*Your objective*: For the data that follows, give the number of lines in which "computer" appears. Add nothing to it.

▼

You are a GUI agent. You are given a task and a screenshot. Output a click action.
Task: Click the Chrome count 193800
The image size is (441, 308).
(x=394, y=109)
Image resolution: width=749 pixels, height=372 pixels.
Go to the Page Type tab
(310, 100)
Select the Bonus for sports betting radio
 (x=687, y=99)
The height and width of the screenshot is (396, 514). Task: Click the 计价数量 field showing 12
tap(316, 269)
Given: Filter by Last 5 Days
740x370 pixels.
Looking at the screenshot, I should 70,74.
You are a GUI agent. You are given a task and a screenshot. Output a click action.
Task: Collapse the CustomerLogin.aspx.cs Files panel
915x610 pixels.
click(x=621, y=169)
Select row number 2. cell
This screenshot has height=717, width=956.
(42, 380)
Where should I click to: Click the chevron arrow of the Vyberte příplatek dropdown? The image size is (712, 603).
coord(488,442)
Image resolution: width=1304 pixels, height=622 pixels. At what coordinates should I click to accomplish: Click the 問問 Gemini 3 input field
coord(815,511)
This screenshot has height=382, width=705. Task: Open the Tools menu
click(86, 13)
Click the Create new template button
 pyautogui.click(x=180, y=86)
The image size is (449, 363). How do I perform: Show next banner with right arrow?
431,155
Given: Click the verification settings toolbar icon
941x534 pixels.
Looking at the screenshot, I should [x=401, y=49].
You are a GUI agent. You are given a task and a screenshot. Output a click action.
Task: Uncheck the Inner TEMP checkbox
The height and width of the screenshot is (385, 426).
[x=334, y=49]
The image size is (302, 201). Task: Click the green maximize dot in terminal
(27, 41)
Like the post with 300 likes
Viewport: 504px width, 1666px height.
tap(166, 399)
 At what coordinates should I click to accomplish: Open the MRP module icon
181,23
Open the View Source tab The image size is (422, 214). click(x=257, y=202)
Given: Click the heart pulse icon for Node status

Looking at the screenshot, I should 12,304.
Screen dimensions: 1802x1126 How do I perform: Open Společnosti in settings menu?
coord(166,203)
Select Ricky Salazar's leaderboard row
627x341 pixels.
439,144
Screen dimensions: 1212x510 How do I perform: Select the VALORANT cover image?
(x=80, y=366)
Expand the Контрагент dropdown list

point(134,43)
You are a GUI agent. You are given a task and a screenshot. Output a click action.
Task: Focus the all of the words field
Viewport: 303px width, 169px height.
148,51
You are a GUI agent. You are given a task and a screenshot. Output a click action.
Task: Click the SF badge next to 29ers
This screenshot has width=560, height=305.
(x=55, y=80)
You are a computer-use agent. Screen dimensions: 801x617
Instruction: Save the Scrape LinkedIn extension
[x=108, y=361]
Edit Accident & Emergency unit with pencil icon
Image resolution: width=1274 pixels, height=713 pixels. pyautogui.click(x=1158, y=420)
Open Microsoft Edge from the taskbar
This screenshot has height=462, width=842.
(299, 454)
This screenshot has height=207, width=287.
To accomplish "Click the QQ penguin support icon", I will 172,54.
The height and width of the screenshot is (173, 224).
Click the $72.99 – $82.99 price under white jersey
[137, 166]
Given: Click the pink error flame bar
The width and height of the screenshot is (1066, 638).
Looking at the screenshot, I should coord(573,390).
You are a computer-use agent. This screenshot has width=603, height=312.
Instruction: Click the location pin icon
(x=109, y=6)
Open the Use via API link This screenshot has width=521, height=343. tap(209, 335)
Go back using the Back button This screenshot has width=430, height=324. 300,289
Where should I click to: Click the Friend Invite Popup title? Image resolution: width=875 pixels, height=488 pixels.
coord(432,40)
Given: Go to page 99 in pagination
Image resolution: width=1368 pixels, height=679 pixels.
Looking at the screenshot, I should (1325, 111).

▲

*Written solution*: 2